14-6-2023 (SINGAPORE) Private sector economists have lowered their forecast for Singapore’s economic growth in 2023 to 1.4%, compared to their previous projection of 1.9% in March, according to the latest survey conducted by the Monetary Authority of Singapore (MAS). Released on June 14, the survey revealed that 61% of the 24 respondents identified spillover effects from an external growth slowdown as the most significant downside risk to the domestic outlook. They also highlighted inflationary pressures and escalating geopolitical tensions as potential risks to Singapore’s growth outlook.
The ban imposed by China in May on US semiconductor giant Micron from selling chips to its domestic industries further escalated tensions between the two countries. Economists in the previous month warned that Singapore had a “high risk” of entering a technical recession in the second quarter of this year. However, in MAS’ latest survey, 71% of the respondents cited the more robust growth in China as the biggest upside risk to Singapore’s growth outlook, driven by economic reopening and macroeconomic policy easing.

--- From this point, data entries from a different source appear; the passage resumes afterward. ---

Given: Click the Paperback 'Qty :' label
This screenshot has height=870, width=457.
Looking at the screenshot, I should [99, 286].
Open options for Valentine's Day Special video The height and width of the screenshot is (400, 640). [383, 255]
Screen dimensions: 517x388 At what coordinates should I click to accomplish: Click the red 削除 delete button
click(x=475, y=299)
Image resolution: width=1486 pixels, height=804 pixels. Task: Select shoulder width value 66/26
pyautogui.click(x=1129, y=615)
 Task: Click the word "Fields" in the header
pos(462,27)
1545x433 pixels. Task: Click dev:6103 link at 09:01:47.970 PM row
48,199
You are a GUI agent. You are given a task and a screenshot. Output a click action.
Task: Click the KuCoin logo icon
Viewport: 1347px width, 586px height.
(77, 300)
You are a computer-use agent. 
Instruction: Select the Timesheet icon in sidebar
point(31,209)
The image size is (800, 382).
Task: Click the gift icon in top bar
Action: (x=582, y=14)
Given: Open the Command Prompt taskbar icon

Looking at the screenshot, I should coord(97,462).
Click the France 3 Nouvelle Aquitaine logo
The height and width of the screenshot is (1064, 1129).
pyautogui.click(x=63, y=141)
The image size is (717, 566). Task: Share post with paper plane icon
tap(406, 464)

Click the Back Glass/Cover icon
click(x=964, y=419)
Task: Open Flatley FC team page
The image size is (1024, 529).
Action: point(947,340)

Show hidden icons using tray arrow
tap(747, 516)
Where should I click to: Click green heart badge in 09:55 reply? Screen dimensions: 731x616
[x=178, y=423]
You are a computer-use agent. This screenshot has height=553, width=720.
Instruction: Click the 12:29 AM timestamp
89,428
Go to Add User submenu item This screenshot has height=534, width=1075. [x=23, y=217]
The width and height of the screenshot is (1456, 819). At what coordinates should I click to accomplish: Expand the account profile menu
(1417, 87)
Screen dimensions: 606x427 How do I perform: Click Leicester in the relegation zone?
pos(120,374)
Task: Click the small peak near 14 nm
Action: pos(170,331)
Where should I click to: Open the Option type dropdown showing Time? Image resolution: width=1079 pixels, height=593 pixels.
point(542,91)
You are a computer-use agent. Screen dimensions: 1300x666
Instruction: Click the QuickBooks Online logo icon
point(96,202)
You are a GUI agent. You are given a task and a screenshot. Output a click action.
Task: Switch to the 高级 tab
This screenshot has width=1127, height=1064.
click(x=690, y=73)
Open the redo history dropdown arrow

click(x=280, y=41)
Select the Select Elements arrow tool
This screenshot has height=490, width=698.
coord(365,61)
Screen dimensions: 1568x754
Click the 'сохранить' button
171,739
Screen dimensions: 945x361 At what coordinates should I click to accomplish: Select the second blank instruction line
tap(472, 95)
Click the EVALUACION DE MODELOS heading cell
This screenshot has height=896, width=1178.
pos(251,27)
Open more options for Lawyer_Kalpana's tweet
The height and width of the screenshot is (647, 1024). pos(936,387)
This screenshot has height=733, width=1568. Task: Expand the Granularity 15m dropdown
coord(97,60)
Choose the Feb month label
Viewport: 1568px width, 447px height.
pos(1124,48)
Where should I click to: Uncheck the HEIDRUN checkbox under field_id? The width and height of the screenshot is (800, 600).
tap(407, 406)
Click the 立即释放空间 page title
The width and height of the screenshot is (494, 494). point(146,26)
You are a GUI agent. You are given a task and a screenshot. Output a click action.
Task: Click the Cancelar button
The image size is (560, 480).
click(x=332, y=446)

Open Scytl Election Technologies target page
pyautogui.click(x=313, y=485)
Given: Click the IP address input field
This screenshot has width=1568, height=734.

Earlier in the year, China reopened its borders and lifted quarantine requirements for incoming travelers. Singapore’s Ministry of Trade and Industry (MTI) maintained its growth forecast for 2023 at 0.5% to 2.5%, anticipating growth to fall around the midpoint of this range. Respondents in MAS’ survey expect gross domestic product (GDP) to expand by 2.5% in 2024.
The private-sector economists anticipate that core inflation will remain at 4.1% in 2023, the same projection as in March. The survey respondents expect core inflation, which excludes accommodation and private transport costs, to reach 4.6% in the second quarter of this year. Economists also anticipate a decline in core inflation to 3% next year.